# What plants do bettas enjoy?



## Marlow (May 29, 2013)

The title says it all: What plants do you find bettas enjoy? I have a 5.5 gallon long, divided tank I would like to convert to live plants, as I prefer live to fake and have a lighting fixture laying around and being wasted from a dismantled 10g tall that had been planted  Obviously this means they can be high lighting requirements, but I don't want any that require CO2 systems, as the only one I have I don't trust to use. 

I have gravel as substrate, with some boiled smooth, fancy rocks and fake 'silk' plants as decorations. The only live plant I have in there now is an Amazon Sword, who's life almost ended when I accidentally mutilated it when moving my other fish to a bigger tank. It *was* a nice top growth on a much more beautiful, tall plant, but since there was a good bunch of roots sticking out I figured i'd try planting this severed part in the 5.5g and see if it would live. And anyway, if it does live, it'll need to go into a bigger tank. <<; 

I'll be honest, i'm no plant expert, even if I have mostly planted tanks. :-? So it's probably best not to suggest anything that is suuuper picky, it'd be a 50/50 chance of survival :|


----------



## 10asartin (Mar 28, 2013)

With a tank that size I would suggest smaller species. The amazon sword will grow very large. Try anubias, java fern, or java moss. They are all hardy and grow well in low light. If you want to invest in a stronger aquarium light that will open up the possibilities to plants that need medium to high lighting. One that I love is pygmy chain sword.


----------



## darkangel (Jun 11, 2013)

Try dwarf hygro, this is super hardy plant, its pretty hard to kill it. You can be given just a stem and it will grow leaves again, its pretty hard to kill. Its very fast growing and use up lots of nitrogen which is always good. My grows an extra inch every week.

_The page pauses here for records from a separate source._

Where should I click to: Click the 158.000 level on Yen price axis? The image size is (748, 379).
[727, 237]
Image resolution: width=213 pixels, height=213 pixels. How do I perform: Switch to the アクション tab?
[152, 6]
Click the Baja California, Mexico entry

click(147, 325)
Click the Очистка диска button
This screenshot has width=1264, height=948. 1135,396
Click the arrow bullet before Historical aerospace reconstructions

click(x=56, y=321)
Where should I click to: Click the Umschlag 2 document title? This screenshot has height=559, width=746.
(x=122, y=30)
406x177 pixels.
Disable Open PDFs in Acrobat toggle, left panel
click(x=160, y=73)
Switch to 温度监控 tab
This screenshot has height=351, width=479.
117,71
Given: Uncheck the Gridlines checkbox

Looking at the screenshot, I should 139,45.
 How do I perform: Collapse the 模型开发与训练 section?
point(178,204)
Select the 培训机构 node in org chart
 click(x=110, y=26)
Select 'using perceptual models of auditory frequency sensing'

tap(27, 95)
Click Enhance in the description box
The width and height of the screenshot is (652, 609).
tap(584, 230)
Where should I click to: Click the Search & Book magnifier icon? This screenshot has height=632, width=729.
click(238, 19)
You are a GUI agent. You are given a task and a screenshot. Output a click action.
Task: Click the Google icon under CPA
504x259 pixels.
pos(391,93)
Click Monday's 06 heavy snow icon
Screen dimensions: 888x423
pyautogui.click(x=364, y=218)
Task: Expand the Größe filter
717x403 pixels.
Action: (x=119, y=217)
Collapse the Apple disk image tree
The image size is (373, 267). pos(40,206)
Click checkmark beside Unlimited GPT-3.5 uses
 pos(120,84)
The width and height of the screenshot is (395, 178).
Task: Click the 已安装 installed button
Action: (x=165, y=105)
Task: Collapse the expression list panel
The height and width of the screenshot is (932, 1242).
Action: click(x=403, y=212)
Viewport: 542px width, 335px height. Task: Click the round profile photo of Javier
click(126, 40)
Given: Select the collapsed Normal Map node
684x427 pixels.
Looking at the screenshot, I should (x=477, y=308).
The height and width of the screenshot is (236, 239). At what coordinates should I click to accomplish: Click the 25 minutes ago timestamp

I also recommend hornwort for the same reasons. 

Just bunch them up and it makes a great chair for any betta!


----------



## Marlow (May 29, 2013)

Yes, I know it will grow too large, it will be replanted into my 20g with it's 'mother' plant..if it lives ^^; I also have quite a strong aquarium light. It is the fixture from an old Fluval Flora, which I successfully grew several plants in before with only that light.

The Java ferns at my local LFS all seem horrid looking and brown, every shipment, so I don't want to get any of those..I tried to bring one back to life before..Yeah, didn't work <<; I was wondering if a Marimo moss carpet would be possible with gravel substrate? If so, what is the best way to create one?

I love the look of microsword and pygmy chain sword..I think I actually have the latter in my 20g, but i'm not sure- they were sold to me a 'grass', haha. My LFS doesn't label their selection most of the time, so the identification is left to me. Yikes. The thing with the 'grassy' looking plants, they arn't very leafy..? Would bettas really enjoy a plant they can't 'sit on' or hide behind?


----------



## Marlow (May 29, 2013)

@Darkangel - I love the look of both of those plants! I'll be sure to check if there are any ^^ Still wondering about the leaf thing, though..The dwarf hygro does look more leafy. I adore the idea of a plant carpet, but i've never managed to make one. Any suggestions on creating something like that..?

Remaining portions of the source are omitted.